-- Start of DATA TO USE --

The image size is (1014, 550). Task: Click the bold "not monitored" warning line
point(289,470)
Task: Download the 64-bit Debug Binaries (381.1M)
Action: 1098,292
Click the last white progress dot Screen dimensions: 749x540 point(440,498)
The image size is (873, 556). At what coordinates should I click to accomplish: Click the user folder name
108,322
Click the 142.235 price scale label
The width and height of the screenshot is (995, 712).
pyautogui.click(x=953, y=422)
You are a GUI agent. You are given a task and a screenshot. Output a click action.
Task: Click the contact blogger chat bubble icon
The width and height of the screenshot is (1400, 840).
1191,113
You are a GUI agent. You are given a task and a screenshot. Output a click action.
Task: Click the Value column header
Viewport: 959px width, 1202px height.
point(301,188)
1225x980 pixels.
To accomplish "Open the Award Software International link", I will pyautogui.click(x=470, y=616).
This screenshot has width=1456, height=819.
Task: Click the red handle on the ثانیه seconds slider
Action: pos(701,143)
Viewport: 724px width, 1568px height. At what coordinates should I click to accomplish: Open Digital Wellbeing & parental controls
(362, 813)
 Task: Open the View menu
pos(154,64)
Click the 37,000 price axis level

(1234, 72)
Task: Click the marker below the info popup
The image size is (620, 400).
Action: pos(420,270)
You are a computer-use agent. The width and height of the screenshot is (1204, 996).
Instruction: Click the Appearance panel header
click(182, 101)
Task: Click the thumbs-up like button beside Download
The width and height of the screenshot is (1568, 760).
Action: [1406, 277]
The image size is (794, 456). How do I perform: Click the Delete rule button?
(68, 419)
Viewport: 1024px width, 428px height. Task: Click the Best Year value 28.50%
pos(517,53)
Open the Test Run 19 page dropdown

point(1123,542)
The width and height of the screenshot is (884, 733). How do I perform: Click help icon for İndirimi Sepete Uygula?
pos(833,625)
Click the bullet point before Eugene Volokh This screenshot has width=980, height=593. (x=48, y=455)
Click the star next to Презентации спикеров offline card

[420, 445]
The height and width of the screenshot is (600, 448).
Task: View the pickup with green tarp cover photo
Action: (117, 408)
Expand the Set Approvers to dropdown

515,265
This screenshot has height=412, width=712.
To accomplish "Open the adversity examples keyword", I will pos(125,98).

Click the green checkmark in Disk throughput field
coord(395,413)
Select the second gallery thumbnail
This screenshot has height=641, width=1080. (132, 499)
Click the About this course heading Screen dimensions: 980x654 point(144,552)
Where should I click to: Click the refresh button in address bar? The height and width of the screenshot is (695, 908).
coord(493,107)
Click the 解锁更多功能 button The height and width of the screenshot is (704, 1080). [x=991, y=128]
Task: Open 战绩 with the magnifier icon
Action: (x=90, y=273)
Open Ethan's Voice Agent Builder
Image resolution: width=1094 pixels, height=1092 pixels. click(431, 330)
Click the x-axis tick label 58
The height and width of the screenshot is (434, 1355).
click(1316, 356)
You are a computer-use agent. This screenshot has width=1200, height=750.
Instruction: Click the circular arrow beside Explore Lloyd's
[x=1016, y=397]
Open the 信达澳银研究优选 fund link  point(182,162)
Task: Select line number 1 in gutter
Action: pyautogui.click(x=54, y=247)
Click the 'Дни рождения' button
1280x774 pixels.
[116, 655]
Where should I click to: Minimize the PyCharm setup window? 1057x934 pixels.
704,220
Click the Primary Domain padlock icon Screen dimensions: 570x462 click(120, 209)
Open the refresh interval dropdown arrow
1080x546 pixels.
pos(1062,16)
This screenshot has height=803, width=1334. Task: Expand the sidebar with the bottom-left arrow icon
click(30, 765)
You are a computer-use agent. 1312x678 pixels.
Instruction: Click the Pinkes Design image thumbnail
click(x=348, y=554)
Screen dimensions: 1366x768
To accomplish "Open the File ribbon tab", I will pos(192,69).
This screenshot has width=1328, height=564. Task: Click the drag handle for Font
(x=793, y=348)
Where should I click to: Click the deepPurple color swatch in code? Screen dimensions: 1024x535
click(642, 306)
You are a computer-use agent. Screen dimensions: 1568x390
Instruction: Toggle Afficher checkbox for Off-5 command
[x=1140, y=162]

-- End of DATA TO USE --

## WHAT TO WORK ON
Copy out the data lines from the line with "Task: Click the thumbs-up" to the line with "coord(493,107)", keeping each one unchanged.

## SOLUTION
Task: Click the thumbs-up like button beside Download
The width and height of the screenshot is (1568, 760).
Action: [1406, 277]
The image size is (794, 456). How do I perform: Click the Delete rule button?
(68, 419)
Viewport: 1024px width, 428px height. Task: Click the Best Year value 28.50%
pos(517,53)
Open the Test Run 19 page dropdown

point(1123,542)
The width and height of the screenshot is (884, 733). How do I perform: Click help icon for İndirimi Sepete Uygula?
pos(833,625)
Click the bullet point before Eugene Volokh This screenshot has width=980, height=593. (x=48, y=455)
Click the star next to Презентации спикеров offline card

[420, 445]
The height and width of the screenshot is (600, 448).
Task: View the pickup with green tarp cover photo
Action: (117, 408)
Expand the Set Approvers to dropdown

515,265
This screenshot has height=412, width=712.
To accomplish "Open the adversity examples keyword", I will pos(125,98).

Click the green checkmark in Disk throughput field
coord(395,413)
Select the second gallery thumbnail
This screenshot has height=641, width=1080. (132, 499)
Click the About this course heading Screen dimensions: 980x654 point(144,552)
Where should I click to: Click the refresh button in address bar? The height and width of the screenshot is (695, 908).
coord(493,107)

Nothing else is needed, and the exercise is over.